Darkness creates a heavily obscured area. Characters face darkness outdoors at night (even most moonlit nights), within the confines of an unlit dungeon or a subterranean vault, or in an area of magical darkness.

Blindsight

A creature with blindsight can perceive its surroundings without relying on sight, within a specific radius. Creatures without eyes, such as oozes, and creatures with echolocation or heightened senses, such as bats and true dragons, have this sense.

Darkvision

Many creatures in fantasy gaming worlds, especially those that dwell underground, have Darkvision. Within a specified range, a creature with Darkvision can see in darkness as if the darkness were dim light, so areas of darkness are only lightly obscured as far as that creature is concerned. However, the creature can’t discern color in darkness, only shades of gray.

Illumination Sources:

Light Evocation cantrip

Casting Time: 1 action

Range: Touch Components: V, M (a firefly or phosphorescent moss)

Duration: 1 hour

You touch one object that is no larger than 10 feet in any dimension. Until the spell ends, the object sheds bright light in a 20-foot radius and dim light for an additional 20 feet. The light can be colored as you like. Completely covering the object with something opaque blocks the light. The spell ends if you cast it again or dismiss it as an action.

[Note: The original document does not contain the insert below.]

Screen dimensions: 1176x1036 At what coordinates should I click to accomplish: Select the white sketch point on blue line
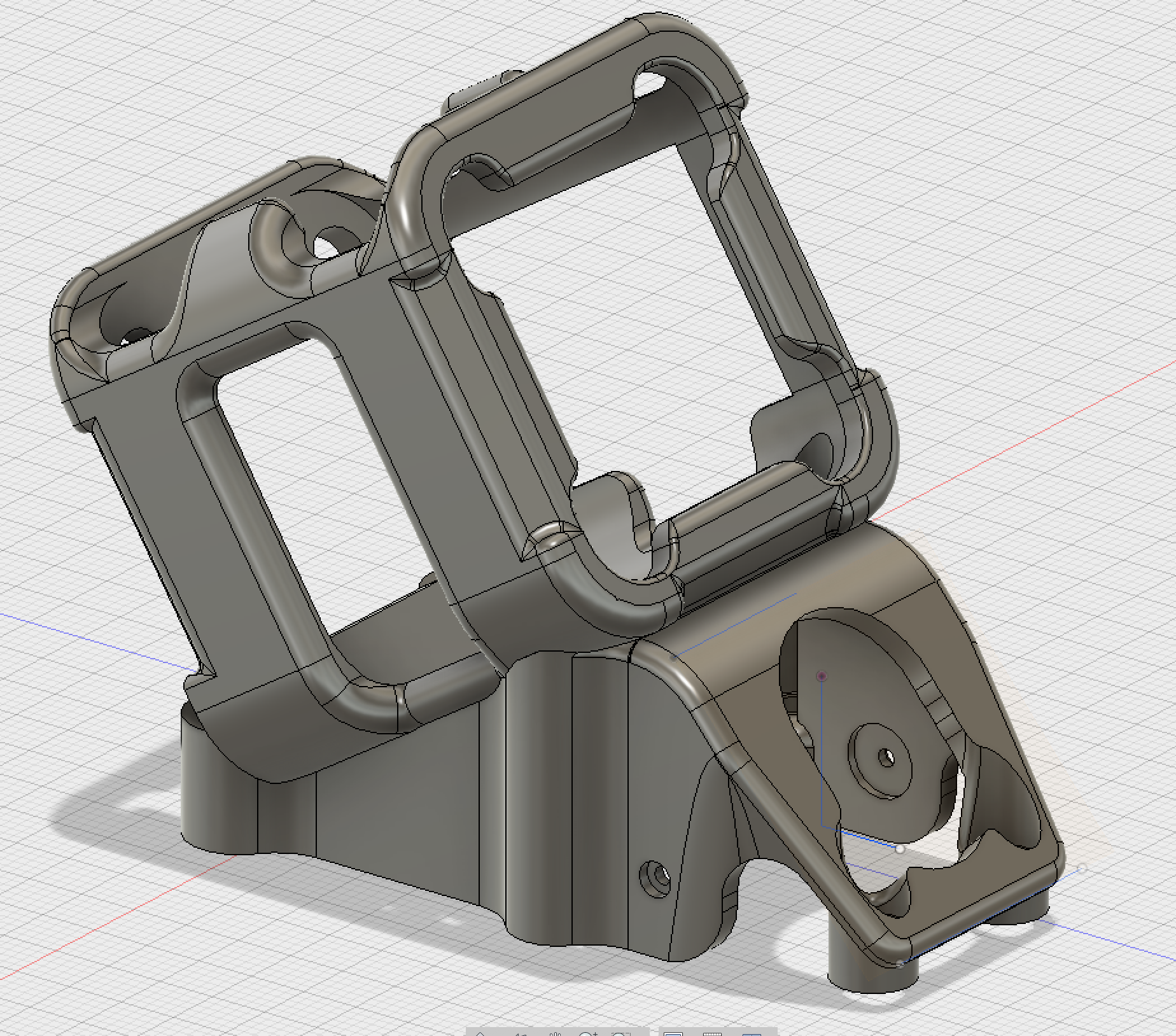pyautogui.click(x=900, y=848)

If you target an object held or worn by a hostile creature, that creature must succeed on a Dexterity saving throw to avoid the spell.

 Torch.

A torch burns for 1 hour, providing bright light in a 20 foot radius and dim light for an additional 20 feet. If you make a melee attack with a burning torch and hit, it deals 1 fire damage.

Lamp

A lamp casts bright light in a 15 foot radius and dim light for an additional 30 feet. Once lit, it burns for 6 hours on a flask (1 pint) of oil.

Lantern, Bullseye.

A bullseye lantern casts bright light in a 60 foot cone and dim light for an additional 60 feet. Once lit, it burns for 6 hours on a flask (1 pint) of oil.

Lantern, Hooded.

A hooded lantern casts bright light in a 30 foot radius and dim light for an additional 30 feet. Once lit, it burns for 6 hours on a flask (1 pint) of oil. As an action, you can lower the hood, reducing the light to dim light in a 5-foot radius.

Candle.

For 1 hour, a candle sheds bright light in a 5-foot radius and dim light for an additional 5 feet.